Excerpt provided
============

I was just calling to say it is a shame that bootlegging is going around the old Neon High School with underage kids.
I’m calling in regard to an article in your paper last week. It says that Mr. Richardson was taken advantage of by Mr. Hall. I don’t think Mr. Richardson was being taken advantage of while he was at the casino with eating steak dinners and staying with Mr. Hall for weeks at a time. He also lived in Mr. Hall’s house for two years before he went to jail. His family is still living there rent-free and they have been for a long time.
It looks like Joe Hall stimulated the economy in Letcher County and put everybody to work selling his OxyContin.
It’s a shame that you keep somebody up with cigarettes, food and everything else for two months out of the goodness of your heart, only to have them sell their food stamps. And even though you are good enough not to report them for selling their stamps, they go behind your back whenever you ask them to leave and have your water cut off .
Guess now I see what happens when a facelift gets paid for with drug money. The federal government seizes it and puts it in prison.
So that everyone is clear on who this is, I am Karen Roberts. I live at the head of No. 3 Hollow. I am telling you thieves now that next time you get into my garage you will find it full of copperheads. I doubledog dare you, big boys. I am not scared of you. I am Jim Roberts’s daughter and I am going to act like Jim Roberts now. You all are done for. You will both be back in prison before it is over. I know where you are at all times. I’ve got people who tell me. They love to tell on you two. You are going to be back in prison, one of you at Red Onion and one of you at LaGrange. One of you has already stolen my lawn mower. I know you were in on it with the other guy, too. Kentucky law states that if I see you on my property and I fear for my life, as I do when it comes to you two idiots, I can shoot you in self-defense. I am a sharpshooter and I am an expert marksman. I am warning you — do not mess with me anymore. Give me the time to get out of town. I’ve sold my property, because I want away from all of you idiots. I’m sick and tired of being sick and tired. So beware of the gator girl.
You have a real family heritage. Every one of them has been in the pen. If you keep on, you are going to have a record just like them.
To the people who are complaining about child support: If you breed them, feed them.
I live on Bill Moore Branch. Somebody has stolen my pills, pills legally prescribed by a doctor. But be that as it may, I have caught myself a copperhead. It is tied by the tail and is in one of the doors in my house. So anybody that wants to come back and get some more pills, come on. Old sneaky snake will be waiting on you and you will dash out of here and go to the doctor immediately. And I will know who you are. I know who you are anyway.
If you don’t back off and leave me alone, everybody at work is going to know just how crazy you are.
You are the only woman that I ever loved and you divorced me, so I guess you didn’t love me. I will never have another woman.
To the lady whiner: Be careful about burning bridges. You never know when you may need to walk over that bridge.

============

Dataset extract
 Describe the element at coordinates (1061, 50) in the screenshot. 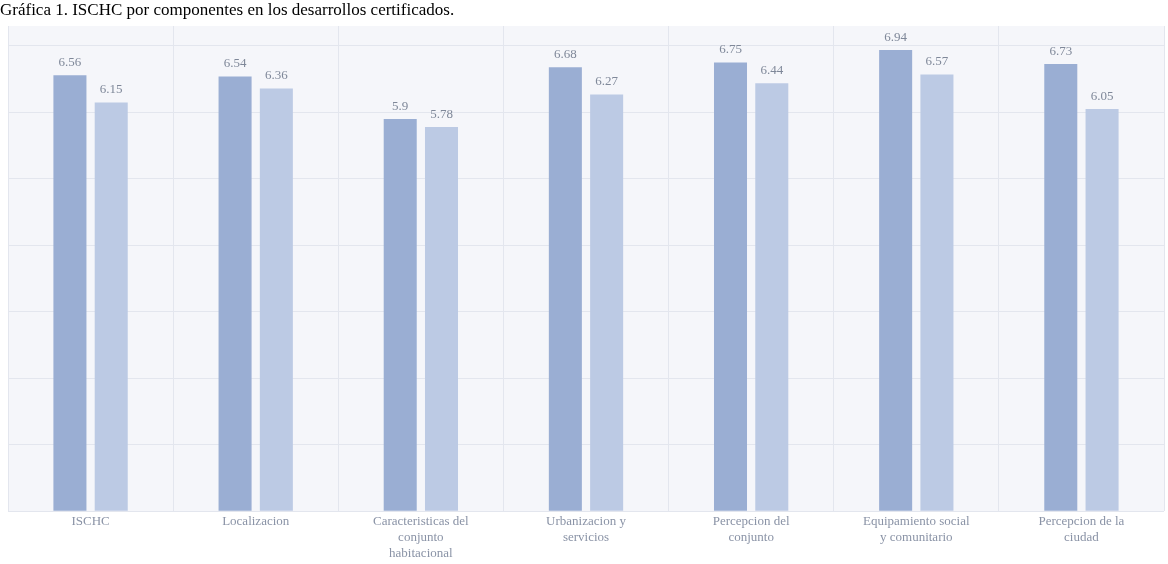

I see `data-label: 6.73` at that location.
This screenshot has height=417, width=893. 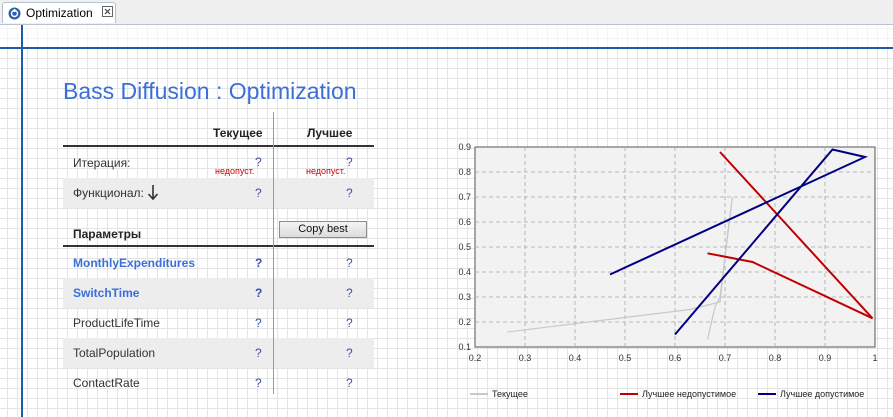 I want to click on column-header-best: Лучшее, so click(x=330, y=133).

============

Rewrite everything in the call-in comments from "It’s a shame" down to "water cut off .", replacing "cigarettes" with "coffee".

It’s a shame that you keep somebody up with coffee, food and everything else for two months out of the goodness of your heart, only to have them sell their food stamps. And even though you are good enough not to report them for selling their stamps, they go behind your back whenever you ask them to leave and have your water cut off .